RSS duplication relief
For my job I’ve been tracking news using the different News Engines…lucky for me they all supply search RSS feeds.
News Engines I use:
…others MSN News, All Headlines News
…I also follow some of the RSS engines as well.
In a previous post I mentioned the difficulty in choosing which source to use or just use them all (and of course Factiva is another ball game).
A problem for me was duplication both within a feed and amongst all the feeds
…I did searches such as: Rio Tinto Australia, but also did other searches such as: Rio Tinto (and selecting Australia in the country news source field in the advanced section)…just to be exhaustive.
So for every news service I had 2 searches, times that by the number of news services (Google News, Yahoo! News, and Topix), and that’s 6 feeds for just one search topic.
If I had 5 search topics, that’s 30 feeds to look through every morning…and again the annoying thing was the duplication in each feed, and across all feeds.
Well the first great help was when Google News added RSS feeds (I was always using watered-down hacks), now every post in my RSS reader includes the collapsed related stories that Google does so well.
…and on top of that you could also get a feed for the whole of your Google Customised News Page, so this is kind of a spliced feed of all your customised sections (so that eliminated 6 feeds to 1).
Now I have a simple idea I haven’t tried yet that will hopefully reduce the duplication, therefore reducing the overload, and sparing me some time. Whack all my feeds into a re-mixer like Feed Digest and turn on the duplication feature
(Filter items with duplicate Titles, or filter items with duplicate URL’s).

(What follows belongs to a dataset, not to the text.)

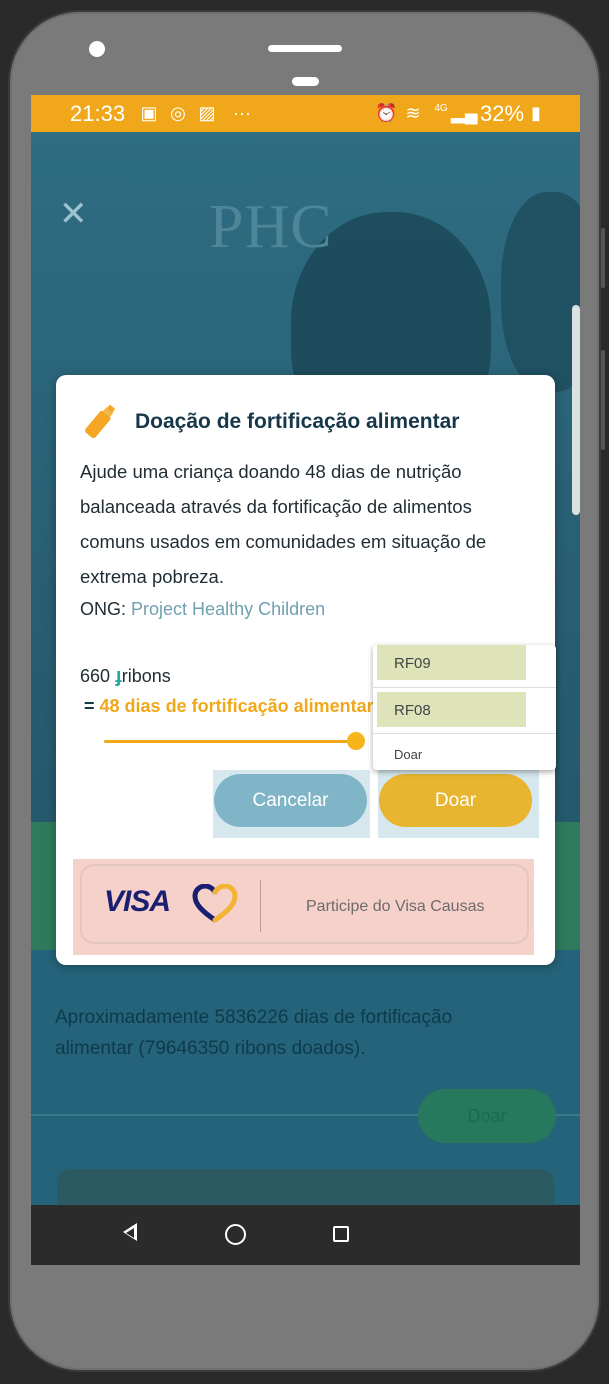  I want to click on visa-causas-banner: VISA Participe do Visa Causas, so click(304, 904).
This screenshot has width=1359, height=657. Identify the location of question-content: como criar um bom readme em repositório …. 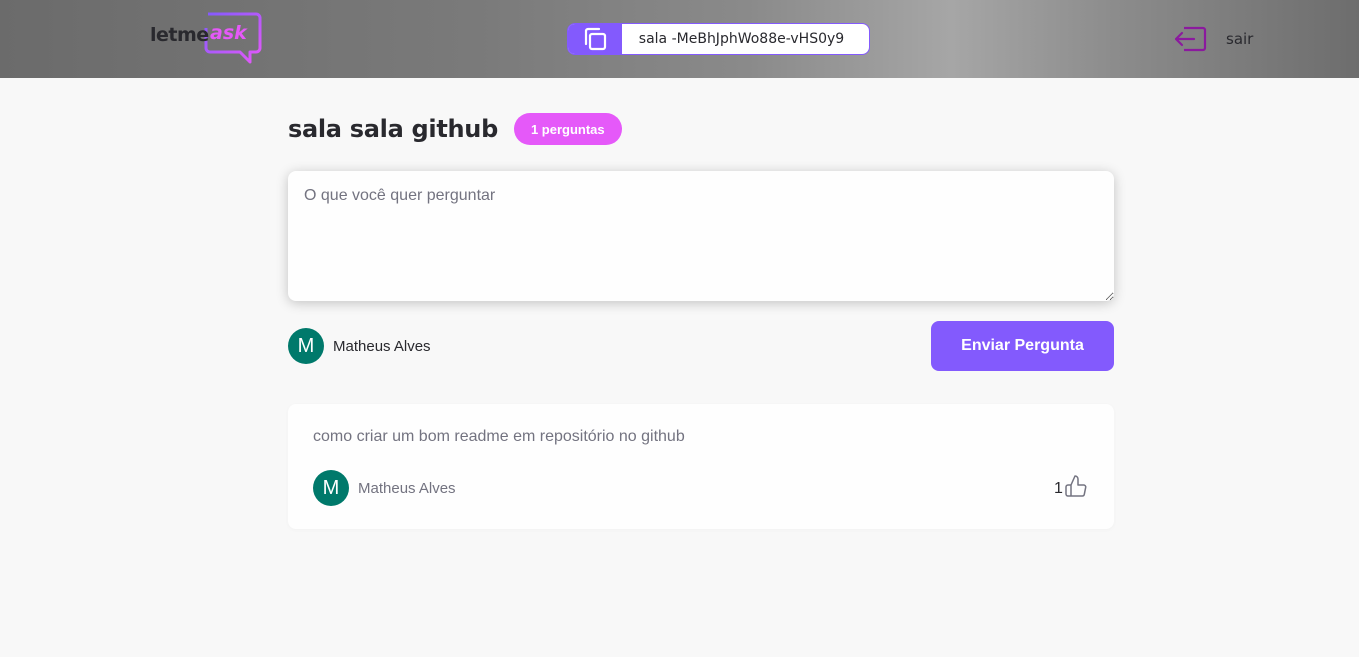
(499, 436).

This way I will only have to see the same story only once and I’m getting all my content from just one feed
…as for related stories (which aren’t technically duplication), at least from Google News they are being collapsed.
This is also handy for ego searching (checking your incoming links at all the RSS engines)
…instead of subscribing to feeds for incoming links from several RSS engines, just collaspse then into one, and set the duplicates…time saving and efficient…Talkdigger kind of does this.